Again, only if it is used as a means of salvation or justification. And also to repeat – no-one can ‘go back’ to something that was not theirs in the first place.


v.14 – the preacher did not address this point directly, but I will do so here because it helps our understanding of what Paul was saying to Peter.
But when I saw that their conduct was not in step with the truth of the gospel, I said to Cephas before them all, “If you, though a Jew, live like a Gentile and not like a Jew, how can you force the Gentiles to live like Jews?”

At first glance (and the standard Christian interpretation of this verse) is that Peter had abandoned everything to do with Judaism and had been living with Gentiles. The fact that the issue concerns eating together, it is assumed that the Gentiles were not eating according to the laws of kosher that the Jews adhered to and that Peter had no issue with this – he would eat non-kosher foods with the Gentiles until the Jewish believers arrived and then he refused to eat non-kosher foods and ate only with the Jews. Support for this view is taken from Mark 7 and Acts 10. But is this a correct interpretation? I suggest it is not! First see the points relating to Mark 7 and Acts 10 above.
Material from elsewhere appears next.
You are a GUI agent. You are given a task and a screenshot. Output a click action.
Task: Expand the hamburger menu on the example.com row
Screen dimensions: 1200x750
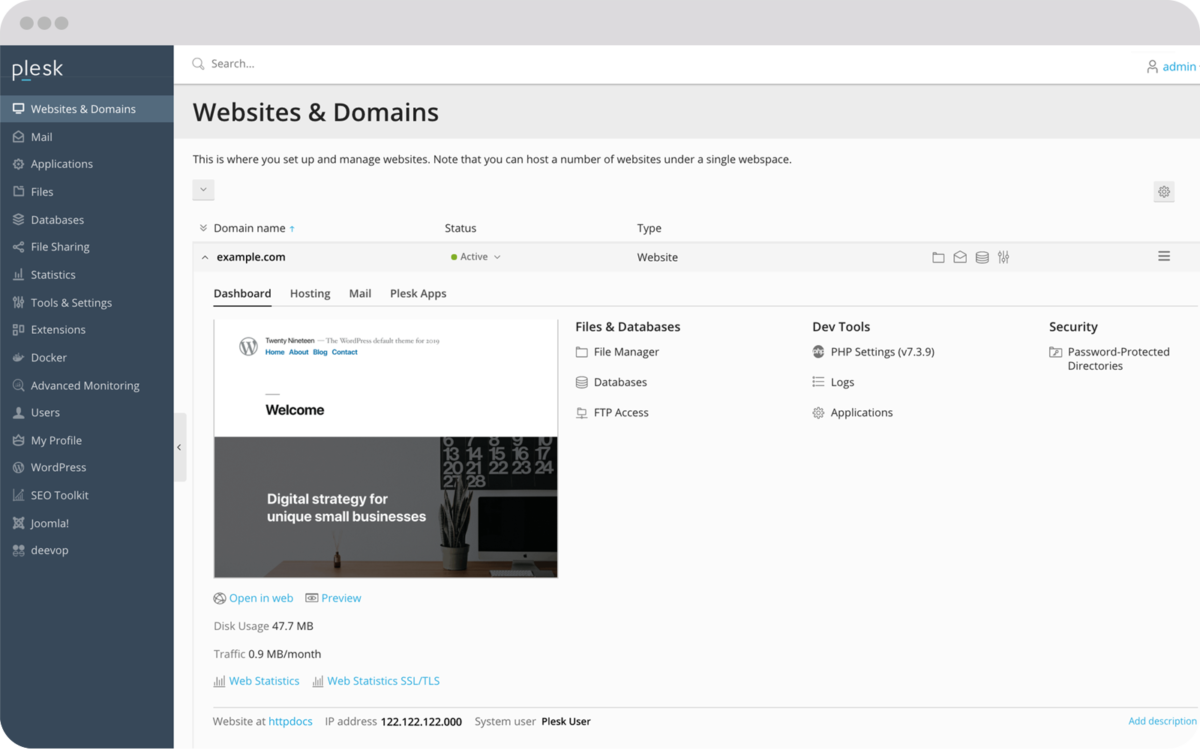pos(1164,256)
It is always important to understand the Hebrew/Jewish context in which things were done, said and written in the New Testament. This particular verse contains a common phrase used in Hebraic thought – ‘live like a Gentile’. It was a term only used by Jews of other Jews and referred mainly to Jews who were associating closely with Gentiles, to the extent of eating meals with them. The Jews had decided that because you could never be sure if a Gentile had been in contact with a dead body, or eaten non-kosher foods, or were even serving non-kosher foods, then by association the Jew would become ritually contaminated. (See comments on Acts 10 above). It would therefore seem that the Jewish believers who had come from Jerusalem were saying that Peter was becoming ritually contaminated by eating with the Gentile believers. Peter therefore withdrew from this close association and had caused a rift amongst the believers in Galatia. The Jewish believers were separating from the Gentile believers and refusing to eat with them. This was causing some consternation and there were only two ways this rift could be healed – either Peter would need to return to eating with the Gentile believers as before, or else the Gentile believers would have to become Jewish converts in order that Jewish believers could have table fellowship with them. To force the Gentile believers into converting to Judaism was to ‘force (them) to live like Jews’. This was precisely what Paul had been teaching against and what Peter’s vision in Acts 10 had been about. Paul had been part of the tearing down of ‘the middle wall of partition’ between Jewish and Gentile believers and he most certainly did not want to rebuild it (Galatians 2v18). If the Gentiles had to become Jews before they could be believers in Christ, then that would be rebuilding that wall. The issue is not whether or not the Gentile believers needed to keep the law of God; it was entirely about whether or not Gentiles could be included in the Covenant of God purely by faith and without becoming Jews first.